We set up Electrs to serve as a full Electrum server for use with your Bitcoin software or hardware wallets.


Table of contents

  1. Bitcoin with hardware wallets
  2. Preparations
    1. Install dependencies
    2. Firewall & reverse proxy
  3. Electrs
    1. Build from source code
    2. Configuration
    3. Autostart on boot
    4. Remote access over Tor (optional)
  4. For the future: Electrs upgrade

Bitcoin with hardware wallets

The best way to safekeep your bitcoin (meaning the best combination of security and usability) is to use a hardware wallet (like BitBox, Coldcard , Ledger or Trezor) in combination with your own Bitcoin node. This gives you security, privacy and eliminates the need to trust a third party to verify transactions.

Bitcoin Core on the RaspiBolt itself is not meant to hold funds.

One possibility to use Bitcoin Core with your Bitcoin wallets is to use an Electrum server as middleware. It imports data from Bitcoin Core and provides it to software wallets supporting the Electrum protocol. Desktop wallets like Sparrow, the BitBoxApp, Electrum or Specter Desktop that support hardware wallets can then be used with your own sovereign Bitcoin node.


Preparations

Make sure that you have reduced the database cache of Bitcoin Core after full sync.

Install dependencies

  • Install build tools needed to compile Electrs from the source code

    $ sudo apt install cargo clang cmake
    

Firewall & reverse proxy

In the Security section, we already set up NGINX as a reverse proxy.
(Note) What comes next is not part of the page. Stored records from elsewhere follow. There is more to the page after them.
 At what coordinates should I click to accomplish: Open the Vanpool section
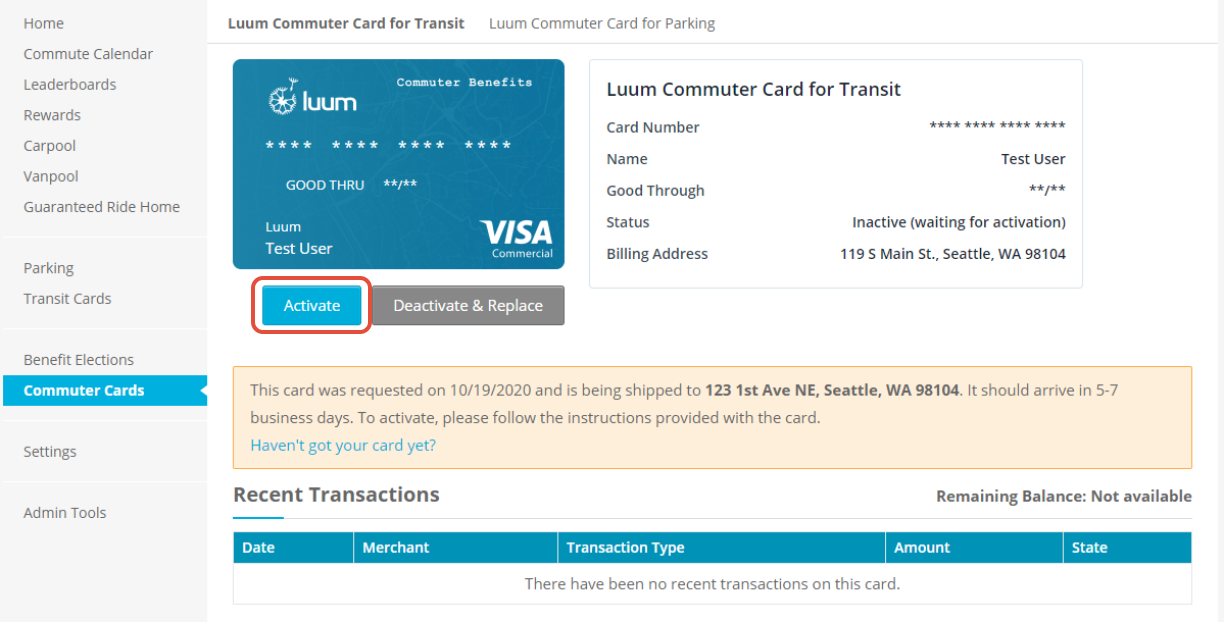[51, 176]
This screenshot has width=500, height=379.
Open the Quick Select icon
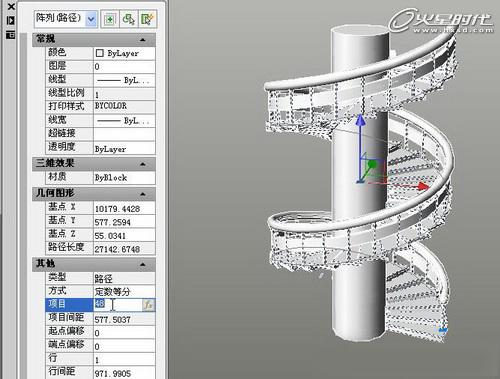[x=147, y=19]
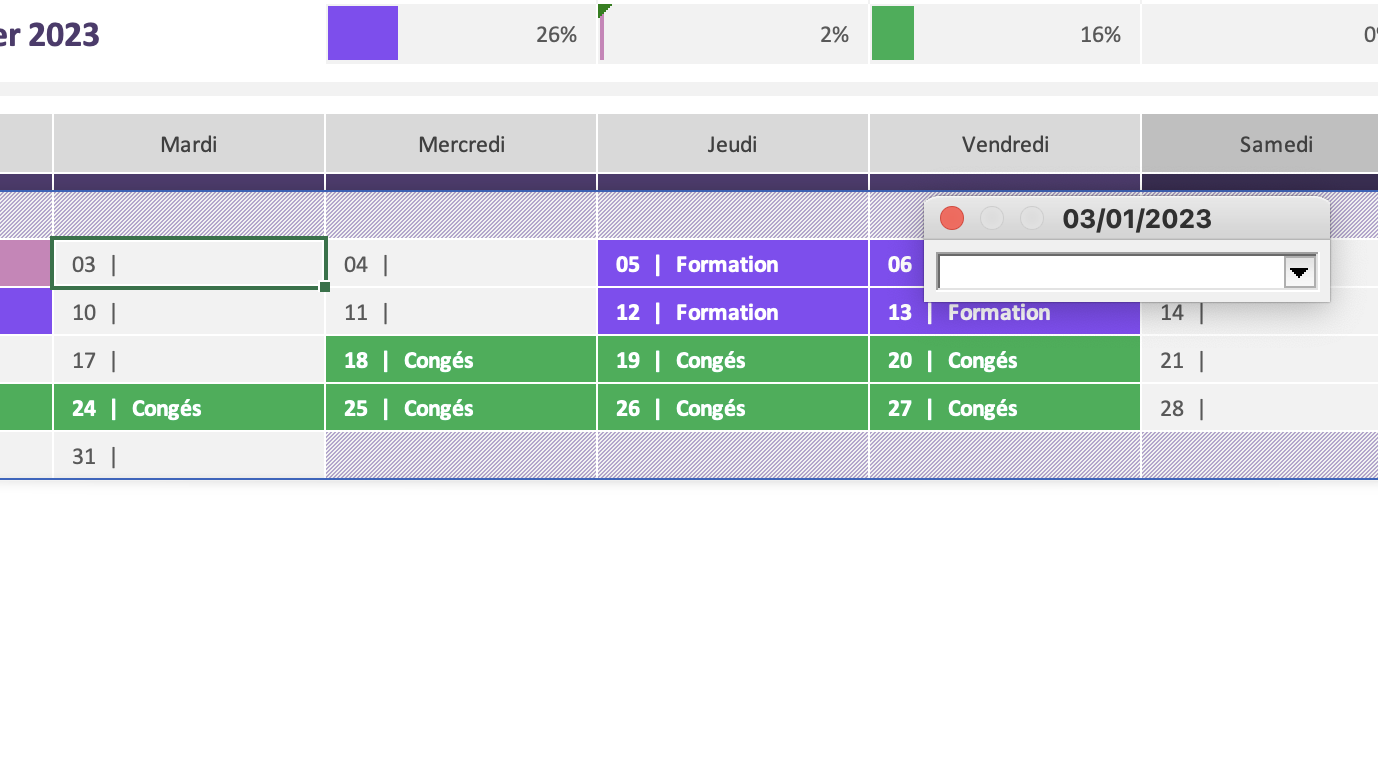Click the 12 Formation cell on Jeudi
Screen dimensions: 1378x772
[733, 312]
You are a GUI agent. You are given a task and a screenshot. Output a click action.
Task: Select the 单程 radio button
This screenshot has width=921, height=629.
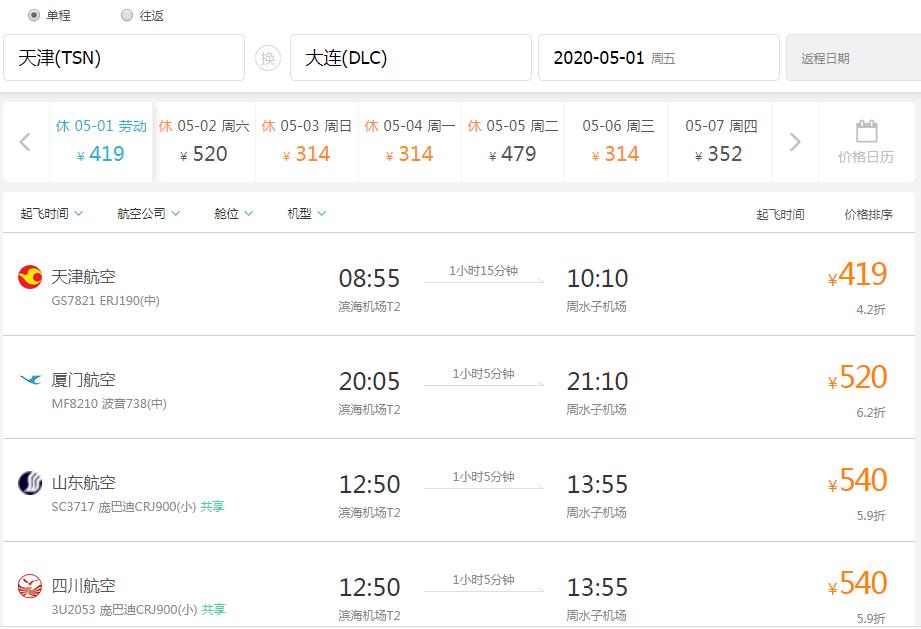click(x=34, y=15)
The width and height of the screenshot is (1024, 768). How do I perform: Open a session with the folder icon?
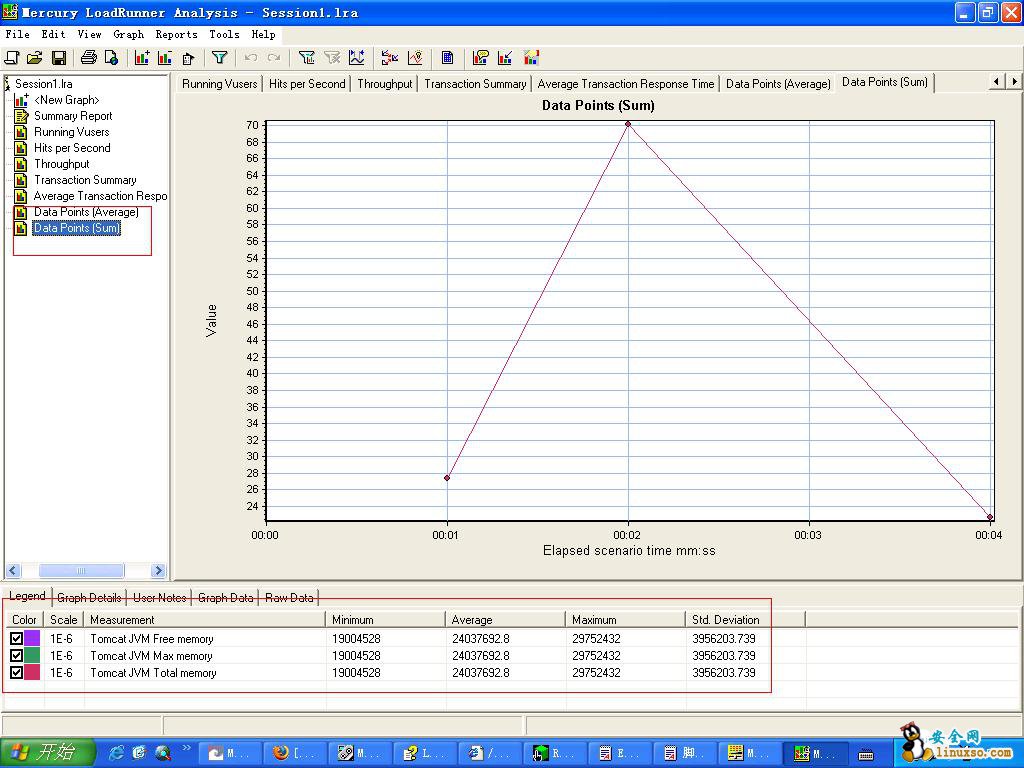35,58
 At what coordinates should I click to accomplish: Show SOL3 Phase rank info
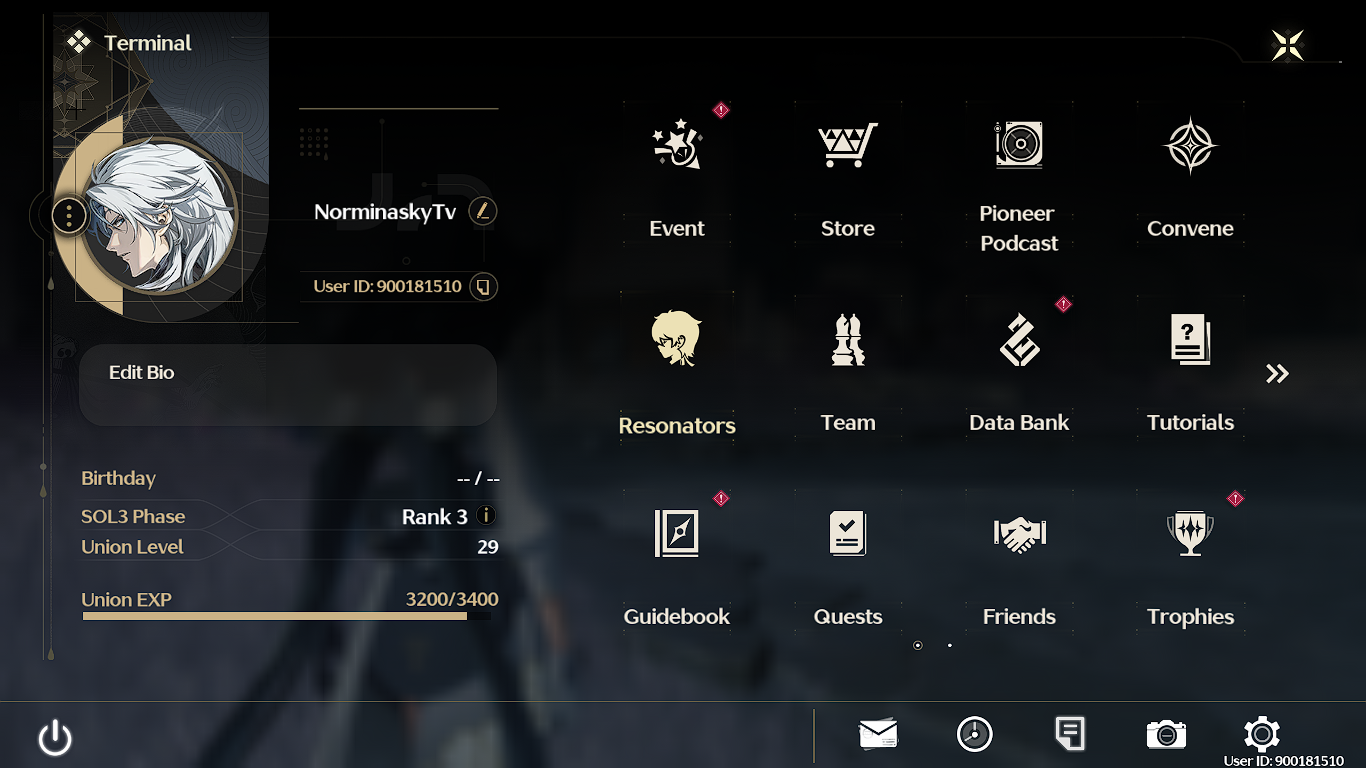click(486, 516)
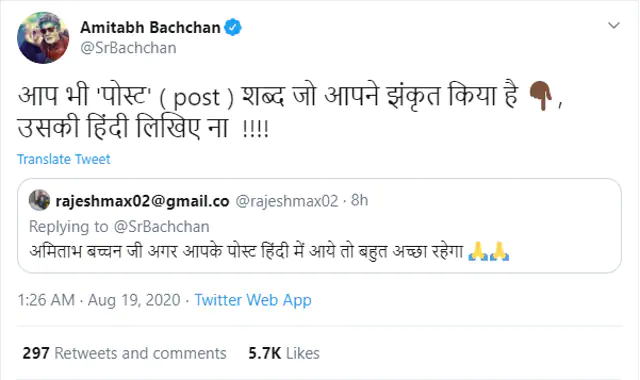The height and width of the screenshot is (380, 640).
Task: Open the quoted tweet Hindi text
Action: pos(246,251)

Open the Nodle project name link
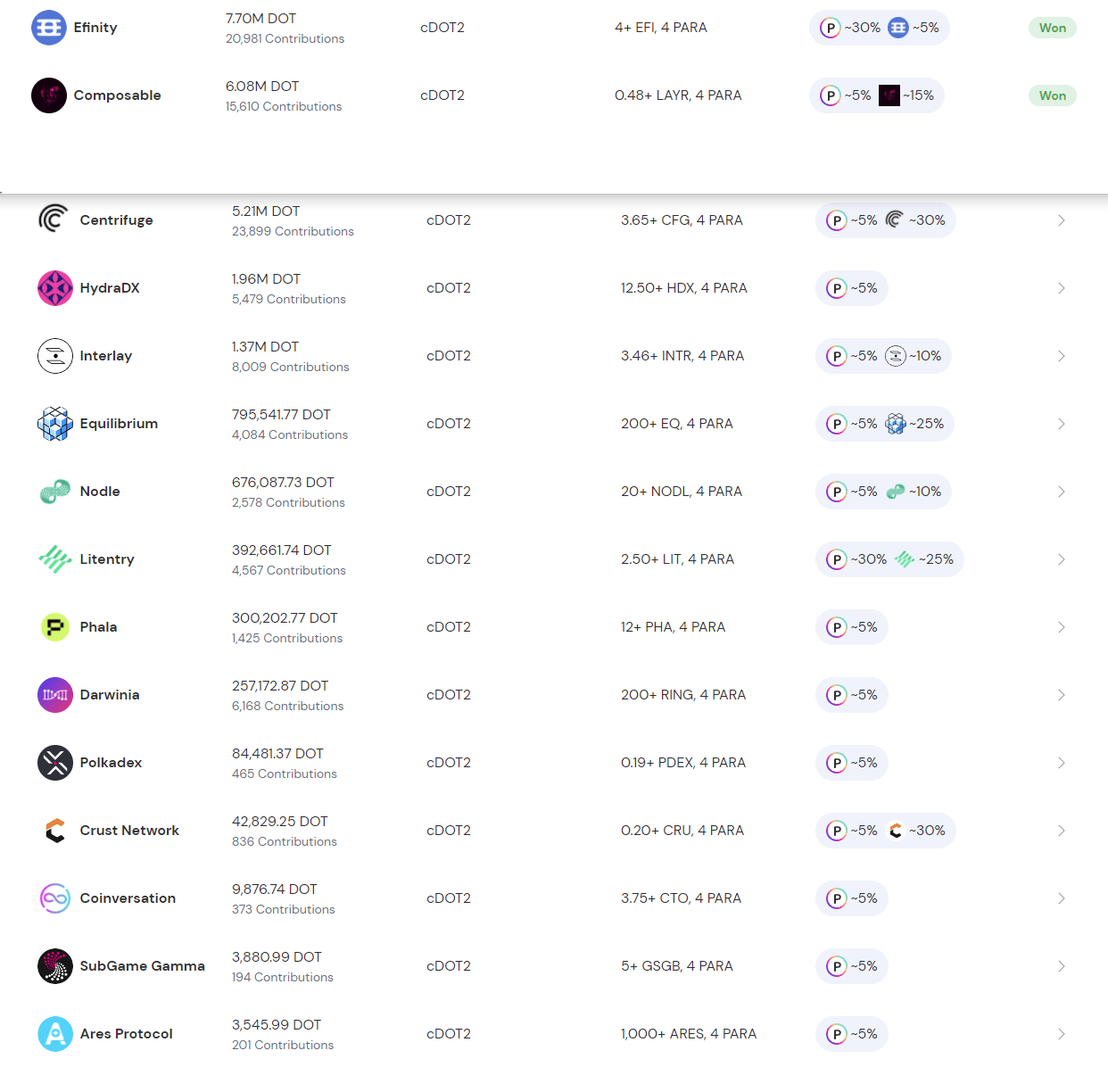point(100,492)
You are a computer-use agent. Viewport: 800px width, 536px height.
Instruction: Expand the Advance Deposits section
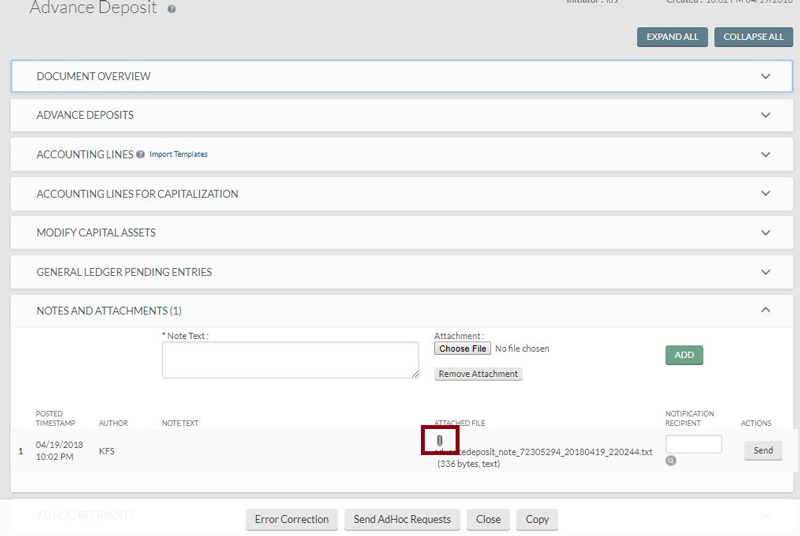(x=766, y=115)

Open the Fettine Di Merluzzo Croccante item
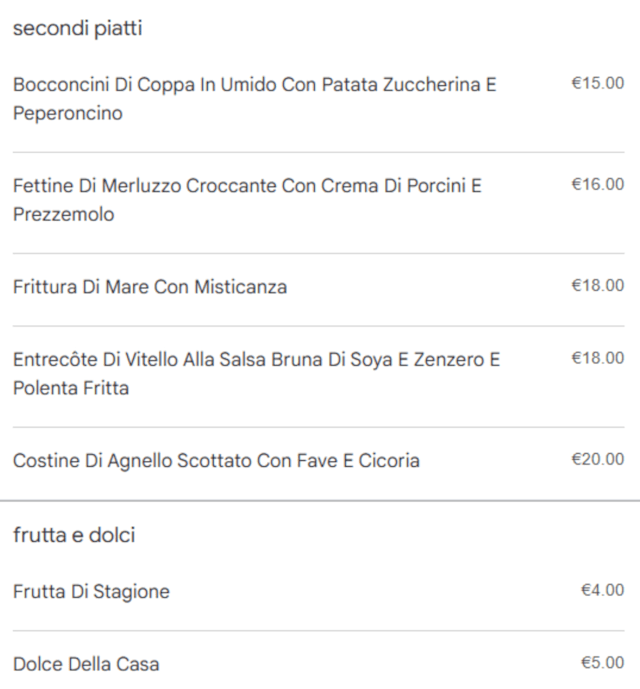(247, 186)
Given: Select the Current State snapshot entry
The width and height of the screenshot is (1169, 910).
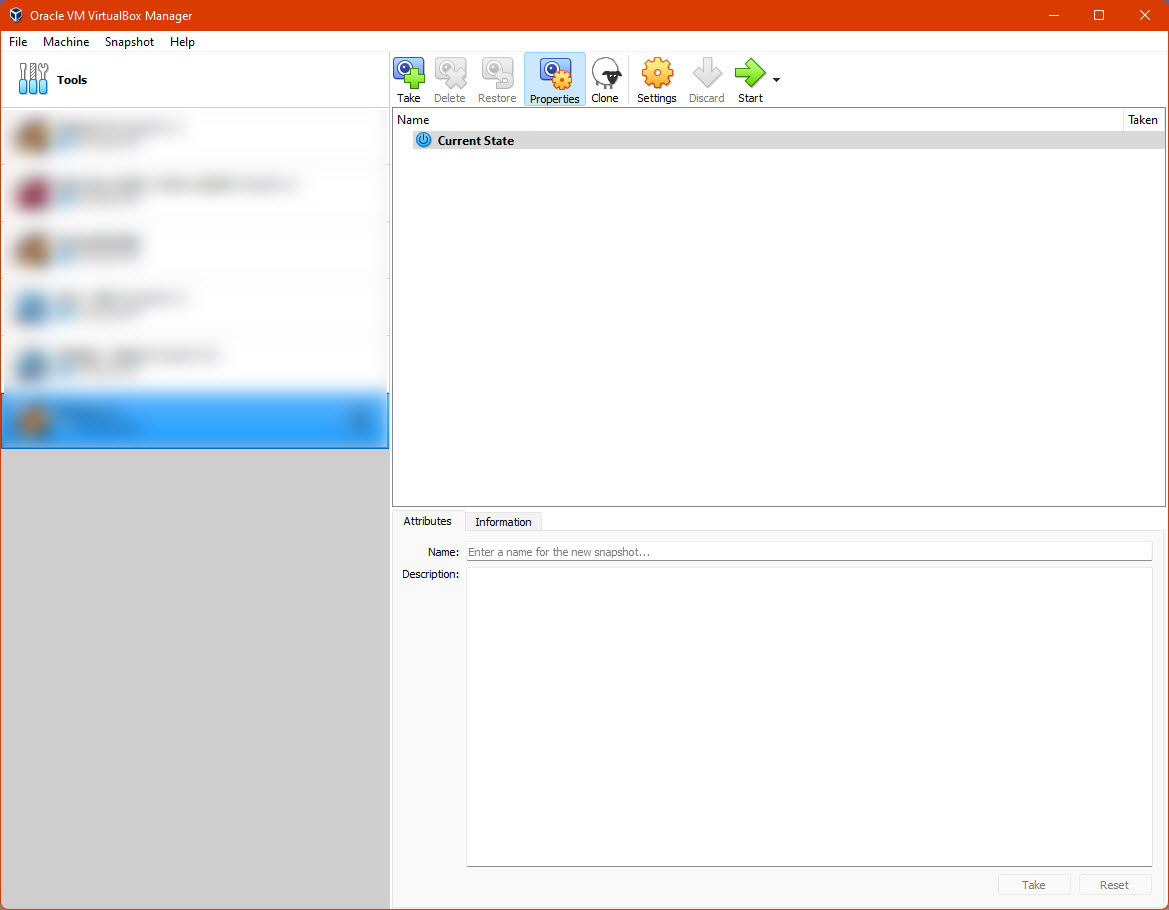Looking at the screenshot, I should pos(477,140).
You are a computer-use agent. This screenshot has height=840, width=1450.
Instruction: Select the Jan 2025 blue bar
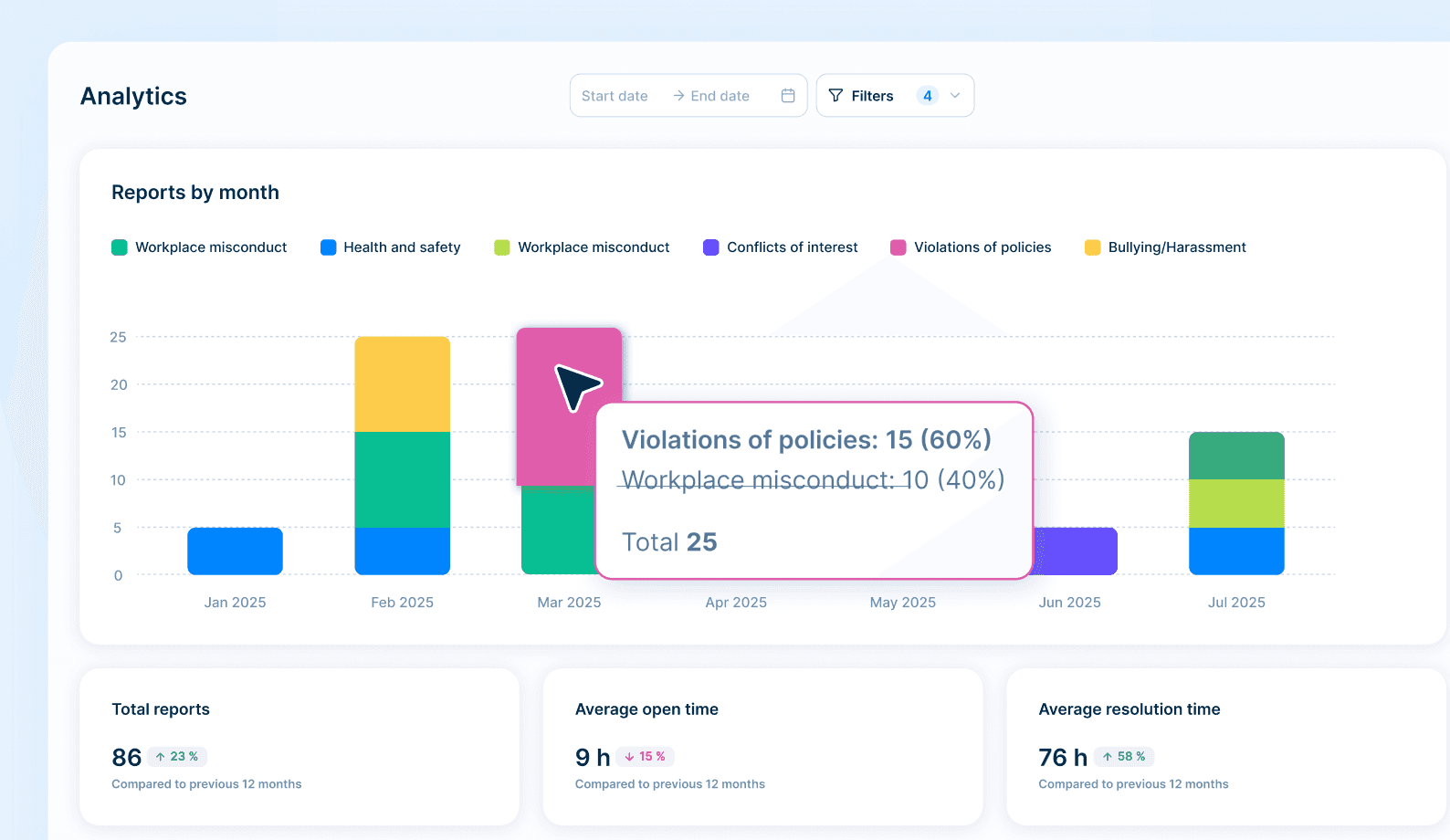(235, 551)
Now we can add the Electrs configuration.

  • Enable NGINX reverse proxy to add SSL/TLS encryption to the Electrs communication. Create the configuration file and paste the following content

    $ sudo nano /etc/nginx/streams-enabled/electrs-reverse-proxy.conf
    
    upstream electrs {
      server 127.0.0.1:50001;
    }
    
    server {
      listen 50002 ssl;
      proxy_pass electrs;
    }
    
  • Test and reload NGINX configuration

    $ sudo nginx -t
    $ sudo systemctl reload nginx
    
  • Configure the firewall to allow incoming requests

    $ sudo ufw allow 50002/tcp comment 'allow Electrum SSL'
    

Electrs

An easy and performant way to run an Electrum server is to use Electrs, the Electrum Server in Rust. There are no binaries available, so we will compile the application ourselves.

Build from source code

We get the latest release of the Electrs source code, verify it, compile it to an executable binary and install it.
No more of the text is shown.